» **Extracted data**
§
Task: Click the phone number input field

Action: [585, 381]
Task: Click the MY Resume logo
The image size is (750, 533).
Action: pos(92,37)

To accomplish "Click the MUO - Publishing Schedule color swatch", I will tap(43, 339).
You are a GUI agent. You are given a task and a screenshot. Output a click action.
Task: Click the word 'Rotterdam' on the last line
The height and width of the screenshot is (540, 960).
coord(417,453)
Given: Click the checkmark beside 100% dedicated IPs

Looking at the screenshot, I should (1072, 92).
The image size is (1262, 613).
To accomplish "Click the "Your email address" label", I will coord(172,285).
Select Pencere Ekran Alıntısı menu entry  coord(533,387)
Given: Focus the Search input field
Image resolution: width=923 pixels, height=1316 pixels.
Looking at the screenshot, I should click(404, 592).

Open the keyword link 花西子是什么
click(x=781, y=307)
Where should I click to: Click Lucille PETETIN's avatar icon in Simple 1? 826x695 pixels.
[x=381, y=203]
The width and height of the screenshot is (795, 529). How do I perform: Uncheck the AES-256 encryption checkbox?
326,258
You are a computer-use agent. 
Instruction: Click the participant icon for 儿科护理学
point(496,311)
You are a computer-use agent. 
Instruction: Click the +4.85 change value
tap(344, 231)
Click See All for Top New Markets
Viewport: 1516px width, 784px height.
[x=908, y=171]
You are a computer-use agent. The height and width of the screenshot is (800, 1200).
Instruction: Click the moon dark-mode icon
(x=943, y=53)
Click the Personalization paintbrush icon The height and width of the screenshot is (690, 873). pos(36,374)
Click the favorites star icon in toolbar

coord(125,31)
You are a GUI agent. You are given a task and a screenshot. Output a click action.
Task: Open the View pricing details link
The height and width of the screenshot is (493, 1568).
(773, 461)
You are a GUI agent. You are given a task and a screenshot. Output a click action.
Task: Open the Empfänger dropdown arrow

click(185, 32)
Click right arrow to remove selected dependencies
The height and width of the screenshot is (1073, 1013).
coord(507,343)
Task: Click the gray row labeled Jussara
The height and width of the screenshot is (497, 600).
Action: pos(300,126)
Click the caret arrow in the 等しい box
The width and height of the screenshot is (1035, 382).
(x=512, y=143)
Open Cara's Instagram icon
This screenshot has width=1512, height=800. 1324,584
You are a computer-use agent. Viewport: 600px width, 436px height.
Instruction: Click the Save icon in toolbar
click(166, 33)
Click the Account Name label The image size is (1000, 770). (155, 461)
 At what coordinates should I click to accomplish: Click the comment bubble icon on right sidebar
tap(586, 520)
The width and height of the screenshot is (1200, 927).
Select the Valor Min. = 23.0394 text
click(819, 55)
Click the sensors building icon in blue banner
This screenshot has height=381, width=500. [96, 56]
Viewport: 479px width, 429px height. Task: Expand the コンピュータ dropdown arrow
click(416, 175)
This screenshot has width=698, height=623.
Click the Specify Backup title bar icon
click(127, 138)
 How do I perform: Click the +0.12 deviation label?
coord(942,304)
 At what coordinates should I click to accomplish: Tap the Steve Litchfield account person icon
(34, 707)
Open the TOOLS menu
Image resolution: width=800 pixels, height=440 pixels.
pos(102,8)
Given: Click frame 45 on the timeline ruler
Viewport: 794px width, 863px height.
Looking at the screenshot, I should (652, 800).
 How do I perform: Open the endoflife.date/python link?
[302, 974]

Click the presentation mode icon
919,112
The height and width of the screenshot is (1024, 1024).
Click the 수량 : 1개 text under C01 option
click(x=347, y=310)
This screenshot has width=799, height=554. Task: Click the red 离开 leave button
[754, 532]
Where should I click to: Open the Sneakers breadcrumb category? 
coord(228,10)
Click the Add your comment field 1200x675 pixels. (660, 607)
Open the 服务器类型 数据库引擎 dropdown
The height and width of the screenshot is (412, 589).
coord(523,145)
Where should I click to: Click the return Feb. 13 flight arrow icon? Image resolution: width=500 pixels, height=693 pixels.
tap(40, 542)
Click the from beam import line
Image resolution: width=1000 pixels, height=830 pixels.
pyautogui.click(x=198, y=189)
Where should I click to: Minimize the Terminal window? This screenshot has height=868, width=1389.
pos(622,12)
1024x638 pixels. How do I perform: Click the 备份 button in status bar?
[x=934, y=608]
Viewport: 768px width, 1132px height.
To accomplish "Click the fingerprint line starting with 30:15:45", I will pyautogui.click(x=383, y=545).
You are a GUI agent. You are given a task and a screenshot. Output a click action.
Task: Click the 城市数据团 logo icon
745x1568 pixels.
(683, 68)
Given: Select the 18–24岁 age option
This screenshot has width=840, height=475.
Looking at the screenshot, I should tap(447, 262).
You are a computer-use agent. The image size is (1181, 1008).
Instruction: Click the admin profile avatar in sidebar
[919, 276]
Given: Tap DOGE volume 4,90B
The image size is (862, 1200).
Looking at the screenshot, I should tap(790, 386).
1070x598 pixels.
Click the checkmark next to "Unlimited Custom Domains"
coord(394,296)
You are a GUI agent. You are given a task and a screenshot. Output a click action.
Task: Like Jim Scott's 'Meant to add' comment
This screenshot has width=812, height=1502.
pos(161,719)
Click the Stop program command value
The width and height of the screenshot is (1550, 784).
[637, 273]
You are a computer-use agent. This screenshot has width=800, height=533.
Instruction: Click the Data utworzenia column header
§
» **Instructions to follow**
Your answer should consist of each line above in which "computer" appears.

» **Task output**
You are a computer-use agent. 
You are a computer-use agent. 
You are a computer-use agent. The height and width of the screenshot is (800, 1200).
You are a computer-use agent. Viewport: 600px width, 436px height.
You are a computer-use agent. The image size is (1181, 1008).
You are a computer-use agent. This screenshot has width=800, height=533.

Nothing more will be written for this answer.